Spring is the worst time for hawks taking chickens. They've got young to raise and are more aggressive. 

I've got hotwire around the outside of my pens. It's been quite effective at driving four legged predators off.


----------



## jnde207 (Dec 1, 2021)

Yeah, we didn't have an issue until the neighboring ranch let the coyotes get his cattle and then it drew in the buzzards so the chicken hawks had to come in and get their share, we never had any anywhere that I could see and I guess when they came in they saw everything else around here and just stayed here, I've seen them mating a few weeks ago, so I'm guessing there will be 3 or 4 more around here pretty soon.





robin416 said:


> Spring is the worst time for hawks taking chickens. They've got young to raise and are more aggressive.
> 
> I've got hotwire around the outside of my pens. It's been quite effective at driving four legged predators off.


----------



## robin416 (Sep 8, 2013)

Once predators have figured out there are easy meals to be had they do tend to hang around. But you've got your birds secured. Has your neighbor also secured theirs?


----------



## jnde207 (Dec 1, 2021)

Oh yeah, mine are in a fenced in yard connected to the coop and it all as a deer fence mesh top over it, it's a nice lil setup, I also put the tin on the sides 2 feet into the ground to stop anything from digging in during the night.
As far as my neighbor, he's just now starting to put a top over his chicken yard, but he's already lost a lot of adult chickens plus lil biddies that he's hatched, since he's had them I think only 2 maybe 3 that have been born there, have survived.


----------



## robin416 (Sep 8, 2013)

All it takes for someone to get serious is to begin to get high losses.

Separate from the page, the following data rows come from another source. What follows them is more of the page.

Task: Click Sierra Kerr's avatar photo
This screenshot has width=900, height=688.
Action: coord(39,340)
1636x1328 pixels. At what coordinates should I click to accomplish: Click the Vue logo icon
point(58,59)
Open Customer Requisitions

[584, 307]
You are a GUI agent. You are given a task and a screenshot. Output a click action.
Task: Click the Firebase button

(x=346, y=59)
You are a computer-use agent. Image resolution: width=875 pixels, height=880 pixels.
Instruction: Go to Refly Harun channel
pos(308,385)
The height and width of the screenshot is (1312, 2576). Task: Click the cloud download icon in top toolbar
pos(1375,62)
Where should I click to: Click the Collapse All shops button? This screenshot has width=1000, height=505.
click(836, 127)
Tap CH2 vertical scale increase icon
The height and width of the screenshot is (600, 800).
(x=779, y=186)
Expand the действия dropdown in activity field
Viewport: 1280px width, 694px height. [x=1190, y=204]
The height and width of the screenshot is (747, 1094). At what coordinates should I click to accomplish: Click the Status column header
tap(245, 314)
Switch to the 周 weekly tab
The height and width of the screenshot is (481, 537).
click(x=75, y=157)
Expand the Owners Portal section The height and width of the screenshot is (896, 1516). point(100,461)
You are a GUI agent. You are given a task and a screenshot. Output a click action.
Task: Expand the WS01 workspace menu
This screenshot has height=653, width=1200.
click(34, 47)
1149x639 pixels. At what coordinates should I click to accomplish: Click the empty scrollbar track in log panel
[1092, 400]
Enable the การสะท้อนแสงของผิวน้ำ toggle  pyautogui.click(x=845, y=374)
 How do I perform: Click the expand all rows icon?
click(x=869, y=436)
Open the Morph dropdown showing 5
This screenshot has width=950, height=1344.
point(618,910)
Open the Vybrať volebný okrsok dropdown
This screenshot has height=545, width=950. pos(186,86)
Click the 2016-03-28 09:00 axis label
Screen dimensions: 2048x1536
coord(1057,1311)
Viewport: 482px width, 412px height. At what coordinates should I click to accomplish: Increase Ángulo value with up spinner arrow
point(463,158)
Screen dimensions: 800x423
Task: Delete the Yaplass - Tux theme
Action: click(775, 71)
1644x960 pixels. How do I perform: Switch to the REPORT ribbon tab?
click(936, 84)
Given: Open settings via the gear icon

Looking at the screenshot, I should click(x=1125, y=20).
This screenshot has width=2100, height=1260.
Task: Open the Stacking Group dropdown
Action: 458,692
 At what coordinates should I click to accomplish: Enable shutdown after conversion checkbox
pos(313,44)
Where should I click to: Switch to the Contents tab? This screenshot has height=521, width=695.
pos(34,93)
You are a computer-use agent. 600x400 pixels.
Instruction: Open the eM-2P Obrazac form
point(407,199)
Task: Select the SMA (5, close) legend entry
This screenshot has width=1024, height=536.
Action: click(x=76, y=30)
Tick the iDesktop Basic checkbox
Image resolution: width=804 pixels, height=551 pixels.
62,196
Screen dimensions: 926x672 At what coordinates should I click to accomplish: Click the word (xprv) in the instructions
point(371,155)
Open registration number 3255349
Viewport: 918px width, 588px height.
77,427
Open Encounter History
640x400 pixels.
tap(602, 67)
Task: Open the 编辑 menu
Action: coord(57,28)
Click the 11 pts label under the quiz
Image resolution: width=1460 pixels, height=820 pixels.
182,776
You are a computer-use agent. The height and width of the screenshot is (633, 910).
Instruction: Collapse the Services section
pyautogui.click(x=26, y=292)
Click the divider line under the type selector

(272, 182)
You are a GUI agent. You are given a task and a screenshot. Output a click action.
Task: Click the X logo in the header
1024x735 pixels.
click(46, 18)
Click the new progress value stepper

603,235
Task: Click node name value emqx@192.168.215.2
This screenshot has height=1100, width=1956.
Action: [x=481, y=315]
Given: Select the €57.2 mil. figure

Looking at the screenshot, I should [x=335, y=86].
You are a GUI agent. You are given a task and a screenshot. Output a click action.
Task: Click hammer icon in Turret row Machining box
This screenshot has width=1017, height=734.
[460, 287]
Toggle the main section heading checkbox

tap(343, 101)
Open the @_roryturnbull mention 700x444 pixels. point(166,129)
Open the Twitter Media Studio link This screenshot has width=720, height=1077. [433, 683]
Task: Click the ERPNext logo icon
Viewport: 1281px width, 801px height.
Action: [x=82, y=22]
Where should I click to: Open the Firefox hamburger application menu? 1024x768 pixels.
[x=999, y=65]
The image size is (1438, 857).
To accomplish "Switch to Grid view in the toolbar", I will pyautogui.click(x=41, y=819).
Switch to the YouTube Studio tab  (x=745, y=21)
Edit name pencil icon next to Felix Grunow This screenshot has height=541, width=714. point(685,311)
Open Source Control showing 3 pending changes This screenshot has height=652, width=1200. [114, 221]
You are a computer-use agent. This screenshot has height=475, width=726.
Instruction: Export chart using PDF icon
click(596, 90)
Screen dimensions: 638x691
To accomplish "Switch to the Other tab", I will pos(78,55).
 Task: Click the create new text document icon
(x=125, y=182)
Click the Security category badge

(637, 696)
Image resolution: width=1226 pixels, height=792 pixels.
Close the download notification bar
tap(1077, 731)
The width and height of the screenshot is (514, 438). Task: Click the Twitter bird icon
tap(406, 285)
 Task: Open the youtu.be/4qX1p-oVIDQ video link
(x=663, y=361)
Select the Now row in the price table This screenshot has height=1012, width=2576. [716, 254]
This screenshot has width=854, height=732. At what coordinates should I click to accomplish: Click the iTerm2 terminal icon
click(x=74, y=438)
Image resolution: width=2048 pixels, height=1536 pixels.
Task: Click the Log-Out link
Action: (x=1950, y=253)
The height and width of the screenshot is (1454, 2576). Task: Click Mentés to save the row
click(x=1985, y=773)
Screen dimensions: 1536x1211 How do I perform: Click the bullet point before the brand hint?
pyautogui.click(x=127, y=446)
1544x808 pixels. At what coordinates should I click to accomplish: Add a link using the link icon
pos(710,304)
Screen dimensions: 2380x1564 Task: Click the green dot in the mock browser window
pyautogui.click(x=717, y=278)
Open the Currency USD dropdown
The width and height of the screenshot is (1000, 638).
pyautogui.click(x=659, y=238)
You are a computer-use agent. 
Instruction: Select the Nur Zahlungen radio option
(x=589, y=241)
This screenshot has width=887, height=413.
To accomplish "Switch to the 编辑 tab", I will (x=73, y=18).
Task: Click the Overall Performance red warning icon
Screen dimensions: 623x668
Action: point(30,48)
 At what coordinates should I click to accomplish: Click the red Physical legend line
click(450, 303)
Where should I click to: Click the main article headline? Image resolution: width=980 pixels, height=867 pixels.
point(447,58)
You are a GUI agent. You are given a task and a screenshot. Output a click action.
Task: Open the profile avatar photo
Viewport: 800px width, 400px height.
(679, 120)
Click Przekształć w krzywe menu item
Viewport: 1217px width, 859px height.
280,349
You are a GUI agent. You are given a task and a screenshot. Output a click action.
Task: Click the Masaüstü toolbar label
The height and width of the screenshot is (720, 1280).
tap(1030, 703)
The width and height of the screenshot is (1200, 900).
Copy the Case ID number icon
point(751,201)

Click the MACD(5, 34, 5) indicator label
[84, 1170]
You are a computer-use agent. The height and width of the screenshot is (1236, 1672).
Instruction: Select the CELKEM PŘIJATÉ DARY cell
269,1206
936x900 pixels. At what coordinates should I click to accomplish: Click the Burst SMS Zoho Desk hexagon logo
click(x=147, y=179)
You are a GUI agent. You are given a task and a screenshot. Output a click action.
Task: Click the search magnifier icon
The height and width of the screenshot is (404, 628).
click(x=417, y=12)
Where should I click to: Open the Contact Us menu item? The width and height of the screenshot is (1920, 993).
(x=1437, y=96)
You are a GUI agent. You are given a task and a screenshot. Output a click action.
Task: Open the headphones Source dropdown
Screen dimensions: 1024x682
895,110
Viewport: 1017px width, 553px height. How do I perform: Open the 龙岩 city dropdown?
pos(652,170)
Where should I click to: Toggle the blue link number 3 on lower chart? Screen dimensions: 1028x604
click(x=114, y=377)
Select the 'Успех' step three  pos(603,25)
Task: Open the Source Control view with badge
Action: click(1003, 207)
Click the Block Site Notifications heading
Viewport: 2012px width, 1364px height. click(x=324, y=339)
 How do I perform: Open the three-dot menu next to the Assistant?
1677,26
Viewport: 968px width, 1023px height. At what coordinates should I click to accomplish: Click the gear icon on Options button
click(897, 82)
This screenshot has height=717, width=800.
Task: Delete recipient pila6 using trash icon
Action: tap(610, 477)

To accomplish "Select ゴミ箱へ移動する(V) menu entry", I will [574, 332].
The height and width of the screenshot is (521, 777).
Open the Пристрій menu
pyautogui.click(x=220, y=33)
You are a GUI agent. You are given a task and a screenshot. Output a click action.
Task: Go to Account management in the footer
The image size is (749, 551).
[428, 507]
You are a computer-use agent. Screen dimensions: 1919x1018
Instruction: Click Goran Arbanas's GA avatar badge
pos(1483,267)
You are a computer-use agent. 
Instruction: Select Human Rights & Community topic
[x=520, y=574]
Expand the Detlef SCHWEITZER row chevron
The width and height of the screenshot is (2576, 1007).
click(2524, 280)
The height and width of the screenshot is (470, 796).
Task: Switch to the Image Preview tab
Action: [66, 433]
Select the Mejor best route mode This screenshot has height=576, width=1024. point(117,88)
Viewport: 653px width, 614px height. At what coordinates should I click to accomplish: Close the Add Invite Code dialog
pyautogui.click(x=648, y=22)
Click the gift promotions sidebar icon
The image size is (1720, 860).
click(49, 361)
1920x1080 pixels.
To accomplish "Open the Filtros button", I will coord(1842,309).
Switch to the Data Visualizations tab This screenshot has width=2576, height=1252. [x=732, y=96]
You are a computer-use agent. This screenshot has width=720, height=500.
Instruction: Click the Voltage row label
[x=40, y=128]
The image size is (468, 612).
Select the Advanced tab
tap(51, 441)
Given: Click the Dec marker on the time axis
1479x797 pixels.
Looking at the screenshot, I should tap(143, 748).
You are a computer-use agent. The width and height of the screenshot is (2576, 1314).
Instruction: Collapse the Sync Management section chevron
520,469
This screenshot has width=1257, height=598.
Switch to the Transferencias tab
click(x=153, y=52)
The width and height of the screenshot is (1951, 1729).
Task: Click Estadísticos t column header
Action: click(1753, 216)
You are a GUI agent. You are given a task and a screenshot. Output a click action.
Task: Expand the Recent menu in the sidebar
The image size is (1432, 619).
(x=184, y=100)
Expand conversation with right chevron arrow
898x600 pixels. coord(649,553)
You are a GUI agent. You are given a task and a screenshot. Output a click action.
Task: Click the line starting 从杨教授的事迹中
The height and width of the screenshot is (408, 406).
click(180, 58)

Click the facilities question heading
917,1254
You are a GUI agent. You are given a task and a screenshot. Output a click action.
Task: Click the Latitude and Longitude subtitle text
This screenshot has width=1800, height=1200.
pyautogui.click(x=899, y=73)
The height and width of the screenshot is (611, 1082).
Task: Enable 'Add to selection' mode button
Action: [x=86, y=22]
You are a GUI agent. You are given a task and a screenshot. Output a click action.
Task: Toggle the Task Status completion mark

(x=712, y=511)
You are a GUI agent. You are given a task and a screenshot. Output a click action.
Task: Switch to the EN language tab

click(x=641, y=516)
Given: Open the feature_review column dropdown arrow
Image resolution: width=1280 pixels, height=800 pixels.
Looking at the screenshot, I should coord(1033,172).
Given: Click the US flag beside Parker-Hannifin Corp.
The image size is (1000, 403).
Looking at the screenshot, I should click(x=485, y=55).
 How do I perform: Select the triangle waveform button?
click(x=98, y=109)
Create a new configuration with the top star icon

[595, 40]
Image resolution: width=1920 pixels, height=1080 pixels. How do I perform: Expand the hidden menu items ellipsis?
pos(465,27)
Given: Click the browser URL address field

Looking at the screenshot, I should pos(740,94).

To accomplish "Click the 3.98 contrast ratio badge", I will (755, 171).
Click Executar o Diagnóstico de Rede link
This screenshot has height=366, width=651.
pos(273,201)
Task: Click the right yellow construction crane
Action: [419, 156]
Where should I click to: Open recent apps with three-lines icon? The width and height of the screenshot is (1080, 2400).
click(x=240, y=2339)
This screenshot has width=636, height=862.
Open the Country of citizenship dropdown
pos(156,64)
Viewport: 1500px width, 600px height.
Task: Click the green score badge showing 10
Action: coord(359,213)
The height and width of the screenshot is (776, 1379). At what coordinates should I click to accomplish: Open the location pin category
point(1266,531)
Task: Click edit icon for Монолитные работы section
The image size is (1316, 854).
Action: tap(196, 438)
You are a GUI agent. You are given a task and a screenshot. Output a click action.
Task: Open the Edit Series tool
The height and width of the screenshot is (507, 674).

And to see how simple it was for you to prevent the overhead attacks.


----------



## janamsingh (Mar 31, 2020)

I had a similar rooster but I don't know whether it was exactly an RIR but it had almost the similar colors. when it was a chick, I still remember that it was quite conservative, but when it grew up, it used to jump in the air and attack you  and yes of course it's neck was remarkable


----------



## jnde207 (Dec 1, 2021)

Yeah, he was the same way mentally, he was the most docile rooster in the bunch that we picked him out of to bring home with us, and he was cool and laid-back, he got along with our hens really great, we run a very calm and peaceful "farm", so yes he was awesome, but one day he just snapped and jumped at me, but that was his last time, then a few days later he jumped at my son and his mother, but I don't think they disciplined him the way I did so he continues to do it.
The reason I believe that he's a brown leghorn is because of the white spot in his tail feathers, and the colors in his neck.
Also, another reason I believe that he's a brown leghorn is because of his offspring not being "golden" which is a dominant trait from the RIR rooster when you need them with a white leghorn hen.
He keeps throwing off a chicken that looks exactly like the California white, it has the black spots on it.
I keep digging and digging but I've never gotten a definite answer from anywhere I've looked.





janamsingh said:


> I had a similar rooster but I don't know whether it was exactly an RIR but it had almost the similar colors. when it was a chick, I still remember that it was quite conservative, but when it grew up, it used to jump in the air and attack you  and yes of course it's neck was remarkable


----------



## janamsingh (Mar 31, 2020)

don't know that many details but that little chick looks pretty different. it will be interesting the see the color patterns on that chick when it grows up


----------



## jnde207 (Dec 1, 2021)

Yeah, I'm pretty sure it's a hen, and supposedly the hens are the colorful ones in sex links, and the males are the dull plain ones, but I guess only time will tell....





janamsingh said:


> don't know that many details but that little chick looks pretty different. it will be interesting the see the color patterns on that chick when it grows up


----------